After hours and days of trial and error (and error and trial again) I feel confident enough to release the culmination of my two previous articles (part 1 & part 2) — a Machine Learning / Artificial Intelligence fantasy football 2017 cheat sheet.
The R squared scores were .84 and .78 for the top models run on QB and RB respectively!
Did I lose you? Read below… and then buy my cheat sheet and let’s try this thing.
I’m just looking for enough people to show interest show I can justify some really good hours dedicated to making this dream come true! A predictive model for fantasy football.
Here’s a quick look at the top list on the quarterbacks:
PART 1: Dominate your 2017 Fantasy Football League with Artificial Intelligence and Machine Learning
September is just around the corner which means back-to-school shopping specials and more importantly — fantasy football drafts!
I can still recall joining my first fantasy football league circa 1994. Pen and paper in hand with a pitiful “cheat sheet” I had purchased at the grocery store — I threw myself into the 12-team draft as a novice and came out as a seriously damaged novice still.
20+ years later and I really haven’t made that much improvement on my game. Last year I signed up for 3 different online services to give me the upper hand and try to win the $250 first place prize. My fellow VP said her strategy was to draft the players with the curtest butts — she won.
It’s draft time again.
This time I’m bringing the big guns and using my favorite tools like the excellent services at BigML.com to apply some modern-day modeling to my upcoming fantasy football draft.
Let’s set expectations here at the outset.
Predicting player performance is more tenuous than predicting stock prices but not all AI and ML approaches need to do beat the humans. Sometimes the best applications of artificial intelligence and machine learning simply uncover new insights or confirm insights already in hand.
Some previous attempts at predicting fantasy football prowess have focused on very detailed player characteristics, schedule robustness, week-over-week outputs. These are all well and good but my two decades of ff play have given me a motto: just do your best — and have fun. In the end I’m always going to pick a major player from the 49ers — I’m hardwired to do so (side note: I sang the national anthem at the 1985 Super Bowl between the 49ers and the Dolphins at Stanford stadium!)
So, let’s stay at a high level and try to use the last few years of football data to predict top performers and improve our draft.
First, we need the data.
After going through half-a-dozen different sources I settled on collected stats from 2012 to 2016 via The Huddle.

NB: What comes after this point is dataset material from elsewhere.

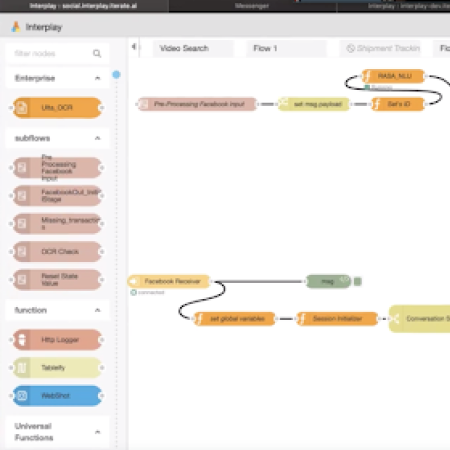
Task: Toggle the msg debug node button
Action: point(358,282)
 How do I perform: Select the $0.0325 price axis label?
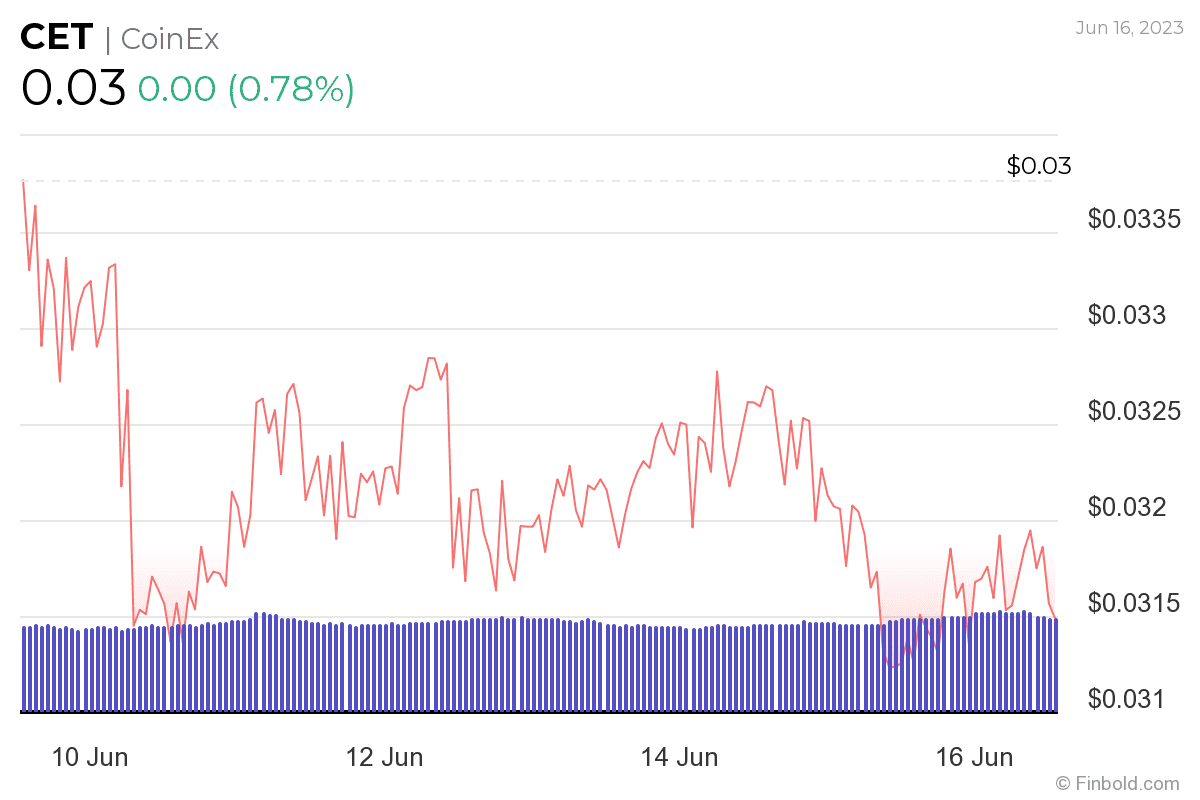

Now, how to clean and slice the data.
For supervised machine learning approaches it makes sense to map the multi-year data for each player in a single set of rows. This became immediately problematic because data from the years 2012–2015 used “Aaron Rodgers” as the name format and 2016 used “Rodgers, Aaron.”
Thankfully, Excel has some pretty good tools to split up text columns.
So, now I have a table of about 1100 players over 5 seasons with basics ff scoring stats and a rank for each year. One foreseeable issue: I have fewer than 300 players who registered stats in all 5 seasons. However, it’s a good first pass so let’s see what we can do.
Using BigML.com I uploaded my source files, created a dataset for a span of years and tried to predict the 2016 player points and rank. If you want a quick tutorial on how to start see my article: “Machine Learning in Action.”
I’m going to do several passes until I see information that I think is valuable. Here’s a rough outline on how I want to proceed:
- Evaluate the entire data source using the dynamic scatterplot tool at BigML.com for some simple correlation.
- Configure a “random forest” model to understand the field conflicts and filtering we may need to do. We’ll see our first predictions here.
- Create a filtered dataset and exclude “conflicting” fields against the entire dataset. Configure another model on this data.
- Manually create 2 datasets from specific season spans. Match one model to another model and see how things come out in predicting 2017 points.
1) Simple Correlation
The first step I take in any exercise like this is to start with correlations: taking two data points related together and asking… do they travel together in a predictable way? This is something you can do in Excel but the advanced features provided by BigML.com are extremely valuable. In many instances I uncover the most valuable insights using these simple scatterplots.
First turn the entire sheet into a dataset with the highlighted button at the top.
Next we need to set our target field — the field we are trying to predict. We’ll use 2016 rank (we could also use 2016 points but let’s keep it simple).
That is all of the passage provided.